» **Task to carry out**: With the pictures removed, retype the lines from the one holding "Viewport: 659px width, 612px height." through the end of the records, exactly as written.

Top of Records provided

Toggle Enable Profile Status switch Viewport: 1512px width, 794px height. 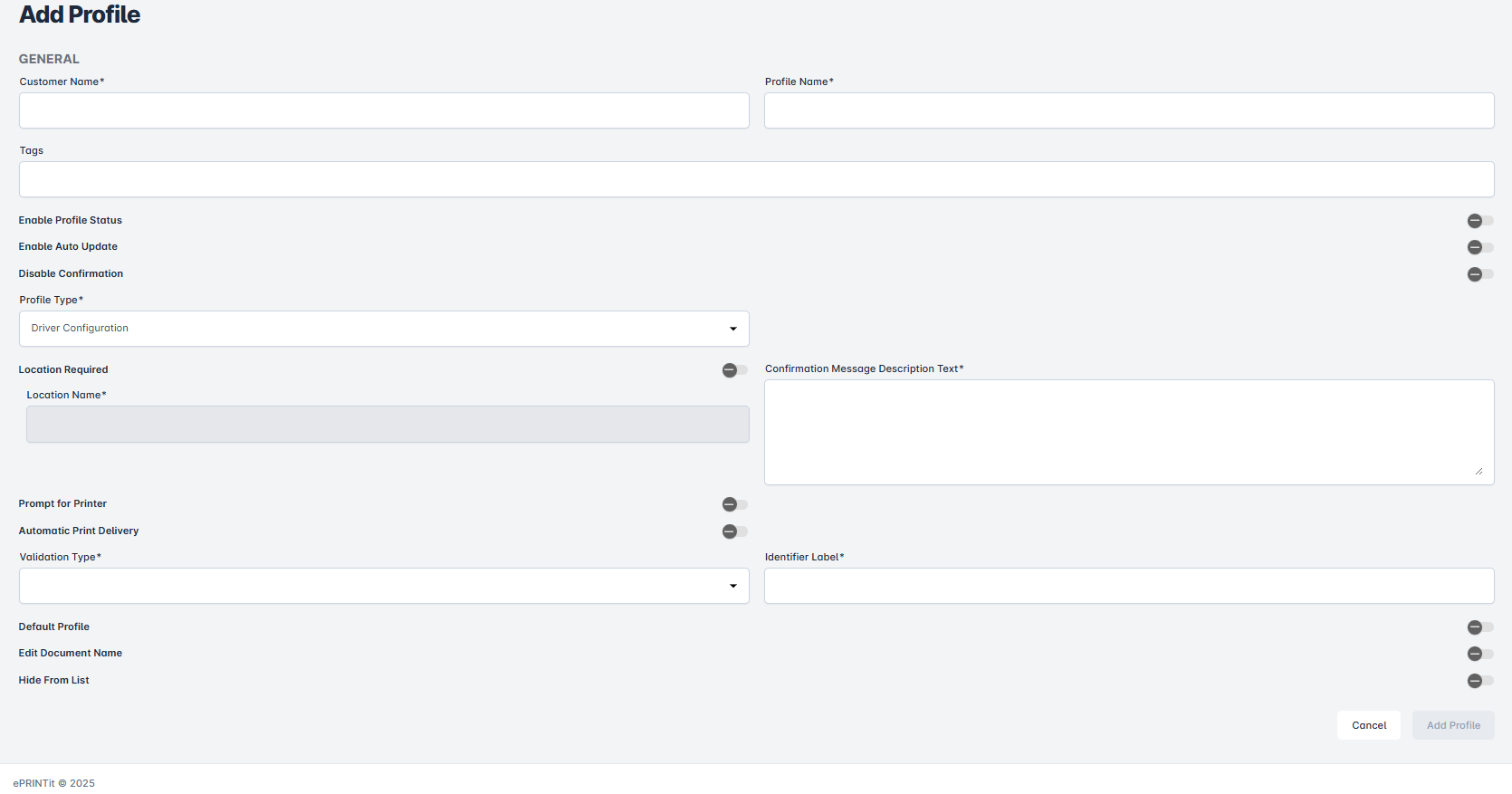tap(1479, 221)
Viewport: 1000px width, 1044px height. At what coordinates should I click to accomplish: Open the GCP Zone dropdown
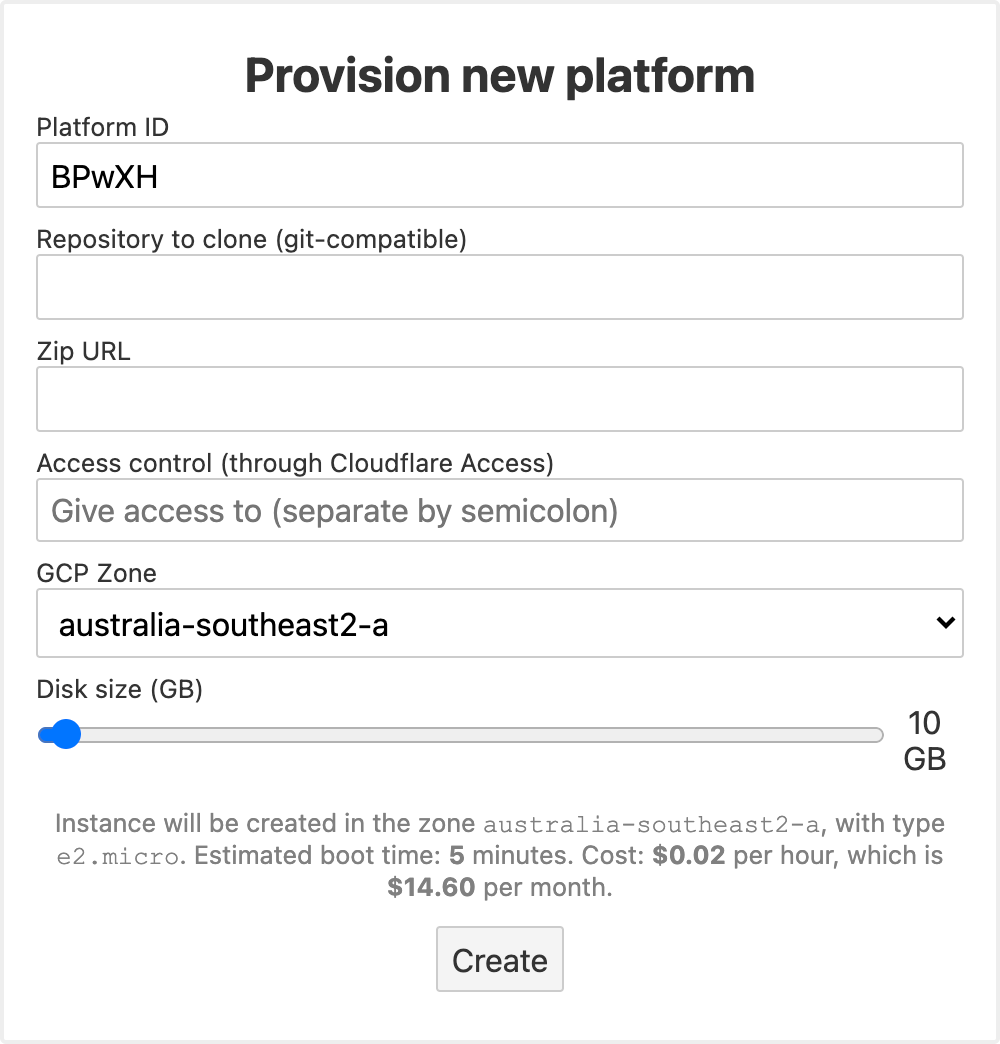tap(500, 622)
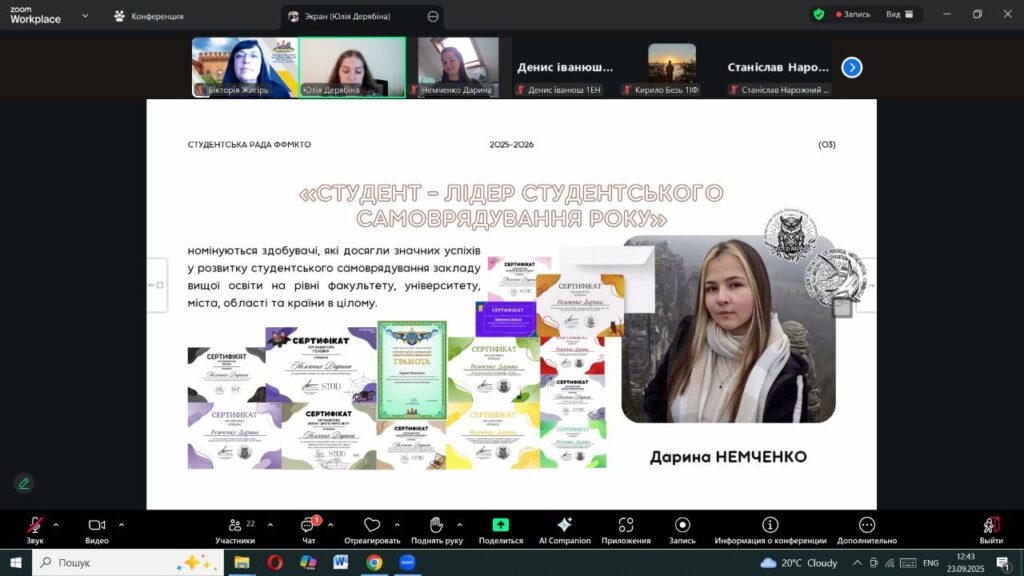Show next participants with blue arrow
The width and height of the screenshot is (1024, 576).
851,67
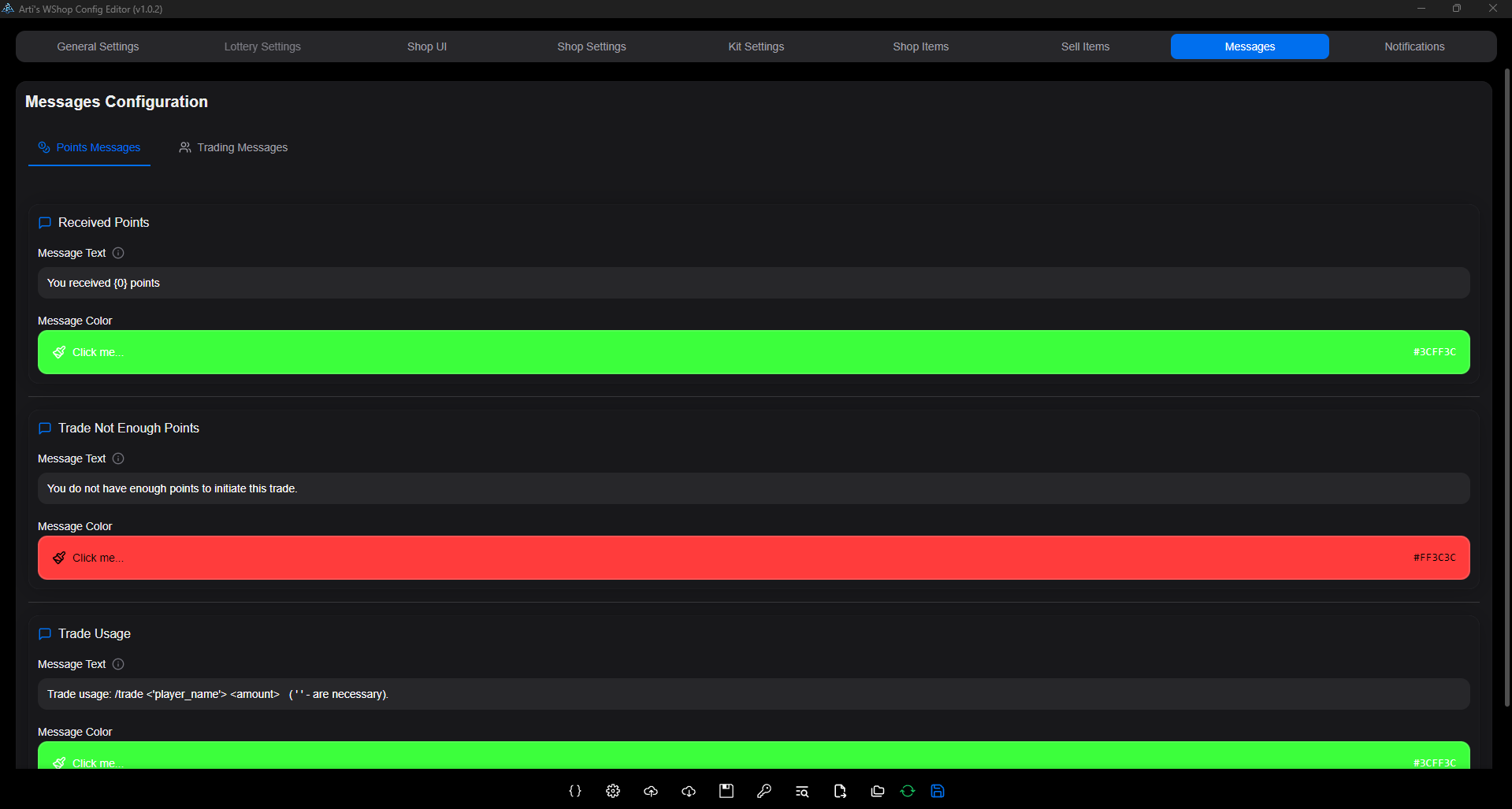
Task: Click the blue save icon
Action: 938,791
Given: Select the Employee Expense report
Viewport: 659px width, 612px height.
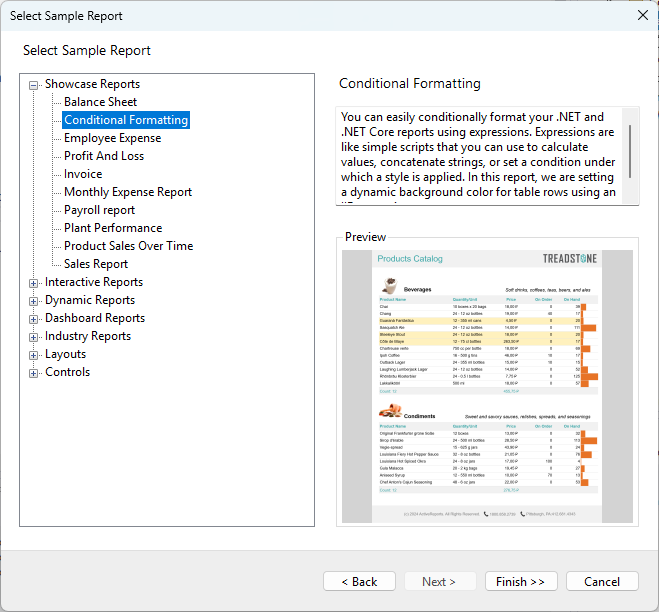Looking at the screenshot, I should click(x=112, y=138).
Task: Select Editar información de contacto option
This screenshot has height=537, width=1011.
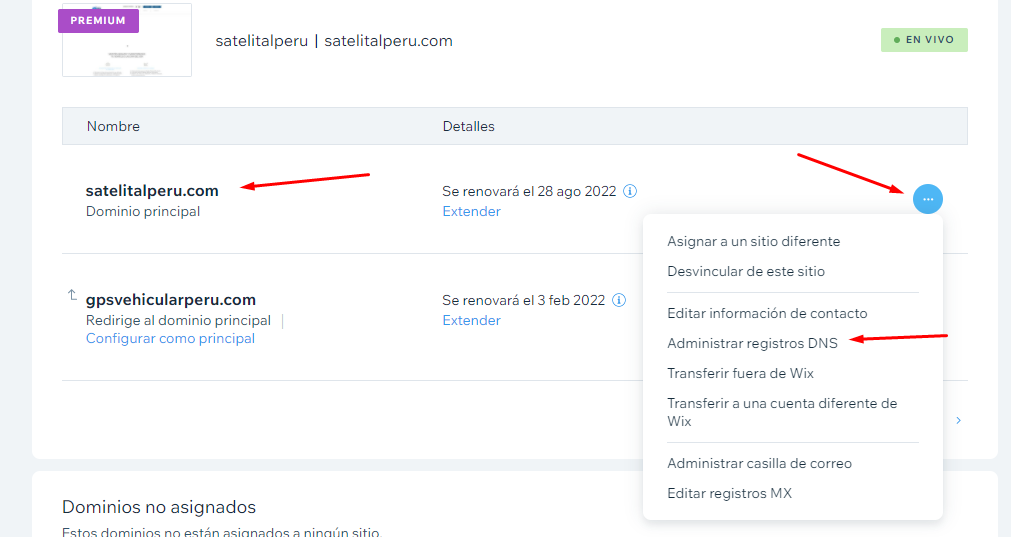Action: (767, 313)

Bottom of Records provided

» **Exercise result**:
Viewport: 659px width, 612px height.
Looking at the screenshot, I should click(x=112, y=138).
Task: Select Editar información de contacto option
This screenshot has height=537, width=1011.
Action: (767, 313)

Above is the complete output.